MATERIAL TO PROCESS below:

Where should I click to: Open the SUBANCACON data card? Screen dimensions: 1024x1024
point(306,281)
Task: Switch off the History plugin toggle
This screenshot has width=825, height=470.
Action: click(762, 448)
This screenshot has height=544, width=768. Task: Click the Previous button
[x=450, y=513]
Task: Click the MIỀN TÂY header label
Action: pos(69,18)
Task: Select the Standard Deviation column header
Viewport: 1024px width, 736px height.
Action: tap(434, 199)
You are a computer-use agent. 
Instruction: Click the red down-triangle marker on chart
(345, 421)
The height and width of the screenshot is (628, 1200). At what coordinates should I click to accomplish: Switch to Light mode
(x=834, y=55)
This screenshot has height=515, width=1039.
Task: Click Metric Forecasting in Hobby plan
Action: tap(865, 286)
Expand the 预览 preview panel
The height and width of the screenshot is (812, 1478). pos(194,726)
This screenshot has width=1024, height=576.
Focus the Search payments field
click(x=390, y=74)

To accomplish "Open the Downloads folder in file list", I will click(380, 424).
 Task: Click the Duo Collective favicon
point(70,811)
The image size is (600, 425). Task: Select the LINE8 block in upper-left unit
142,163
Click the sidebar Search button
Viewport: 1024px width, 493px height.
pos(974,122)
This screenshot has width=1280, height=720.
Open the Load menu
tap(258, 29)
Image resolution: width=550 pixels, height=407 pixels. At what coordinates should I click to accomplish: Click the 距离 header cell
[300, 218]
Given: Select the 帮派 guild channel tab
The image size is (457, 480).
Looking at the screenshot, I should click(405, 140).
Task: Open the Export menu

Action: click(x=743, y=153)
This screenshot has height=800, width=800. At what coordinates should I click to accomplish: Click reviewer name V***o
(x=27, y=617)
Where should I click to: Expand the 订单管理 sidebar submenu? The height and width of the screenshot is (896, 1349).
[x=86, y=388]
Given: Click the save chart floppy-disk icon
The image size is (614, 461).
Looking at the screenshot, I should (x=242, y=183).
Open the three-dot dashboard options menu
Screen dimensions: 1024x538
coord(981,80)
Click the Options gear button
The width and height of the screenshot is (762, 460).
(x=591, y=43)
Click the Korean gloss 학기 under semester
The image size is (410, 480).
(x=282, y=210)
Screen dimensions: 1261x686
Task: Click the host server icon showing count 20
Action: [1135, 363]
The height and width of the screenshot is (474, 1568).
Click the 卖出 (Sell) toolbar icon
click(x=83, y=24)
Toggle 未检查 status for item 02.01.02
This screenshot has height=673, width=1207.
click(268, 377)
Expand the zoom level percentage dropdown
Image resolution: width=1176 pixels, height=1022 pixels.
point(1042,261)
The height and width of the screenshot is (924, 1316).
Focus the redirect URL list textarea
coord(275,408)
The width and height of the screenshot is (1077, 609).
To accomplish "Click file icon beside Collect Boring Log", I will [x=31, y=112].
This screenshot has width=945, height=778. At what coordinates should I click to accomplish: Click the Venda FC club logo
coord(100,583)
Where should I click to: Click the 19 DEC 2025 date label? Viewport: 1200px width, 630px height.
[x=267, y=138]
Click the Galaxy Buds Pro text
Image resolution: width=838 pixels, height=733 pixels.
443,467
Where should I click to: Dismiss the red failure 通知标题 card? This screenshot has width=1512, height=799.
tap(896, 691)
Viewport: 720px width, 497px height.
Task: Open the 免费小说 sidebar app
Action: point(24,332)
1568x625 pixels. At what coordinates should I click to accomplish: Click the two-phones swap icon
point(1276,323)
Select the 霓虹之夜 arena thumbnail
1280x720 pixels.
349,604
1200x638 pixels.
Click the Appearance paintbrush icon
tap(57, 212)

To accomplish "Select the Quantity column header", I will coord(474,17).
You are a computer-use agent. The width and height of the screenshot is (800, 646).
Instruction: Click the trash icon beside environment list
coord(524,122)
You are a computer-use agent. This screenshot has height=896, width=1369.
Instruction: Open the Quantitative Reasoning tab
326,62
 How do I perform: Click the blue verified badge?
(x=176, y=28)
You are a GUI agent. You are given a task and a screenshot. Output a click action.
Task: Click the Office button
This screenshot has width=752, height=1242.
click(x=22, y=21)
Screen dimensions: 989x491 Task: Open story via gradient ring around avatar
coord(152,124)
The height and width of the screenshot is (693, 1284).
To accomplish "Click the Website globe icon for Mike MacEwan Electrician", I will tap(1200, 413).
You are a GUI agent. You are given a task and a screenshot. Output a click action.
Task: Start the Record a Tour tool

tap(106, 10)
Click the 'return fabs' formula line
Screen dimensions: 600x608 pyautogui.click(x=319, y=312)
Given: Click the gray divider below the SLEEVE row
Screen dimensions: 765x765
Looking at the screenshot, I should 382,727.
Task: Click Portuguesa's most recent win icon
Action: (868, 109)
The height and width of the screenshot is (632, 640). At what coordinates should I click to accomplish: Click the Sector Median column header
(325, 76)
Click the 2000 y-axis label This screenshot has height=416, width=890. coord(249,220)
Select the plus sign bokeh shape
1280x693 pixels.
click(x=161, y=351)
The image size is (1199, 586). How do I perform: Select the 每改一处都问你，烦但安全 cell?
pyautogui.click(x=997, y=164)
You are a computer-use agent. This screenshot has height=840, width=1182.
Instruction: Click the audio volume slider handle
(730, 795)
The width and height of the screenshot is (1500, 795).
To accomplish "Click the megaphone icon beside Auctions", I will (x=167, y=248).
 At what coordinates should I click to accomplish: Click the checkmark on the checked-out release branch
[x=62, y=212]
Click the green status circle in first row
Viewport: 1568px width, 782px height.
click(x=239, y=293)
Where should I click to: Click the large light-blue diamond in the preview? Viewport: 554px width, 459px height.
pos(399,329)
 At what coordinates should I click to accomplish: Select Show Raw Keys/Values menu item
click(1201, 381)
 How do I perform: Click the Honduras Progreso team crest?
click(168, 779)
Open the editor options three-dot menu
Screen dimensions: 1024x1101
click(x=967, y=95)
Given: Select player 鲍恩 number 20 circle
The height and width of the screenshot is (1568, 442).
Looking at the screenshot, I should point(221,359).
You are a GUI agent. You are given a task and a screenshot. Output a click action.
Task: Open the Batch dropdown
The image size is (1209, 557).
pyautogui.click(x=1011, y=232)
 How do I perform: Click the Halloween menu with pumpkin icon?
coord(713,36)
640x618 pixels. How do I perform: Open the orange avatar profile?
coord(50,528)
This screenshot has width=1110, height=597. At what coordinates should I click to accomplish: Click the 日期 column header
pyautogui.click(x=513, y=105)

End of MATERIAL TO PROCESS.

- [TASK DETAILS]: All of the data above is to be given again, word for word.

- [WORKED SOLUTION]:
Where should I click to: Open the SUBANCACON data card? Screen dimensions: 1024x1024
point(306,281)
Task: Switch off the History plugin toggle
This screenshot has width=825, height=470.
Action: click(762, 448)
This screenshot has height=544, width=768. Task: Click the Previous button
[x=450, y=513]
Task: Click the MIỀN TÂY header label
Action: pos(69,18)
Task: Select the Standard Deviation column header
Viewport: 1024px width, 736px height.
Action: tap(434, 199)
You are a computer-use agent. 
Instruction: Click the red down-triangle marker on chart
(345, 421)
The height and width of the screenshot is (628, 1200). At what coordinates should I click to accomplish: Switch to Light mode
(x=834, y=55)
This screenshot has height=515, width=1039.
Task: Click Metric Forecasting in Hobby plan
Action: tap(865, 286)
Expand the 预览 preview panel
The height and width of the screenshot is (812, 1478). pos(194,726)
This screenshot has width=1024, height=576.
Focus the Search payments field
click(x=390, y=74)

To accomplish "Open the Downloads folder in file list", I will click(380, 424).
 Task: Click the Duo Collective favicon
point(70,811)
The image size is (600, 425). Task: Select the LINE8 block in upper-left unit
142,163
Click the sidebar Search button
Viewport: 1024px width, 493px height.
pos(974,122)
This screenshot has width=1280, height=720.
Open the Load menu
tap(258, 29)
Image resolution: width=550 pixels, height=407 pixels. At what coordinates should I click to accomplish: Click the 距离 header cell
[300, 218]
Given: Select the 帮派 guild channel tab
The image size is (457, 480).
Looking at the screenshot, I should click(405, 140).
Task: Open the Export menu

Action: click(x=743, y=153)
This screenshot has height=800, width=800. At what coordinates should I click to accomplish: Click reviewer name V***o
(x=27, y=617)
Where should I click to: Expand the 订单管理 sidebar submenu? The height and width of the screenshot is (896, 1349).
[x=86, y=388]
Given: Click the save chart floppy-disk icon
The image size is (614, 461).
Looking at the screenshot, I should (x=242, y=183).
Open the three-dot dashboard options menu
Screen dimensions: 1024x538
coord(981,80)
Click the Options gear button
The width and height of the screenshot is (762, 460).
(x=591, y=43)
Click the Korean gloss 학기 under semester
The image size is (410, 480).
(x=282, y=210)
Screen dimensions: 1261x686
Task: Click the host server icon showing count 20
Action: [1135, 363]
The height and width of the screenshot is (474, 1568).
Click the 卖出 (Sell) toolbar icon
click(x=83, y=24)
Toggle 未检查 status for item 02.01.02
This screenshot has height=673, width=1207.
click(268, 377)
Expand the zoom level percentage dropdown
Image resolution: width=1176 pixels, height=1022 pixels.
point(1042,261)
The height and width of the screenshot is (924, 1316).
Focus the redirect URL list textarea
coord(275,408)
The width and height of the screenshot is (1077, 609).
To accomplish "Click file icon beside Collect Boring Log", I will [x=31, y=112].
This screenshot has width=945, height=778. At what coordinates should I click to accomplish: Click the Venda FC club logo
coord(100,583)
Where should I click to: Click the 19 DEC 2025 date label? Viewport: 1200px width, 630px height.
[x=267, y=138]
Click the Galaxy Buds Pro text
Image resolution: width=838 pixels, height=733 pixels.
443,467
Where should I click to: Dismiss the red failure 通知标题 card? This screenshot has width=1512, height=799.
tap(896, 691)
Viewport: 720px width, 497px height.
Task: Open the 免费小说 sidebar app
Action: point(24,332)
1568x625 pixels. At what coordinates should I click to accomplish: Click the two-phones swap icon
point(1276,323)
Select the 霓虹之夜 arena thumbnail
1280x720 pixels.
349,604
1200x638 pixels.
Click the Appearance paintbrush icon
tap(57, 212)

To accomplish "Select the Quantity column header", I will coord(474,17).
You are a computer-use agent. The width and height of the screenshot is (800, 646).
Instruction: Click the trash icon beside environment list
coord(524,122)
You are a computer-use agent. This screenshot has height=896, width=1369.
Instruction: Open the Quantitative Reasoning tab
326,62
 How do I perform: Click the blue verified badge?
(x=176, y=28)
You are a GUI agent. You are given a task and a screenshot. Output a click action.
Task: Click the Office button
This screenshot has width=752, height=1242.
click(x=22, y=21)
Screen dimensions: 989x491 Task: Open story via gradient ring around avatar
coord(152,124)
The height and width of the screenshot is (693, 1284).
To accomplish "Click the Website globe icon for Mike MacEwan Electrician", I will tap(1200, 413).
You are a GUI agent. You are given a task and a screenshot. Output a click action.
Task: Start the Record a Tour tool

tap(106, 10)
Click the 'return fabs' formula line
Screen dimensions: 600x608 pyautogui.click(x=319, y=312)
Given: Click the gray divider below the SLEEVE row
Screen dimensions: 765x765
Looking at the screenshot, I should 382,727.
Task: Click Portuguesa's most recent win icon
Action: (868, 109)
The height and width of the screenshot is (632, 640). At what coordinates should I click to accomplish: Click the Sector Median column header
(325, 76)
Click the 2000 y-axis label This screenshot has height=416, width=890. coord(249,220)
Select the plus sign bokeh shape
1280x693 pixels.
click(x=161, y=351)
The image size is (1199, 586). How do I perform: Select the 每改一处都问你，烦但安全 cell?
pyautogui.click(x=997, y=164)
You are a computer-use agent. This screenshot has height=840, width=1182.
Instruction: Click the audio volume slider handle
(730, 795)
The width and height of the screenshot is (1500, 795).
To accomplish "Click the megaphone icon beside Auctions", I will (x=167, y=248).
 At what coordinates should I click to accomplish: Click the checkmark on the checked-out release branch
[x=62, y=212]
Click the green status circle in first row
Viewport: 1568px width, 782px height.
click(x=239, y=293)
Where should I click to: Click the large light-blue diamond in the preview? Viewport: 554px width, 459px height.
pos(399,329)
 At what coordinates should I click to accomplish: Select Show Raw Keys/Values menu item
click(1201, 381)
 How do I perform: Click the Honduras Progreso team crest?
click(168, 779)
Open the editor options three-dot menu
Screen dimensions: 1024x1101
click(x=967, y=95)
Given: Select player 鲍恩 number 20 circle
The height and width of the screenshot is (1568, 442).
Looking at the screenshot, I should point(221,359).
You are a GUI agent. You are given a task and a screenshot. Output a click action.
Task: Open the Batch dropdown
The image size is (1209, 557).
pyautogui.click(x=1011, y=232)
 How do I perform: Click the Halloween menu with pumpkin icon?
coord(713,36)
640x618 pixels. How do I perform: Open the orange avatar profile?
coord(50,528)
This screenshot has width=1110, height=597. At what coordinates should I click to accomplish: Click the 日期 column header
pyautogui.click(x=513, y=105)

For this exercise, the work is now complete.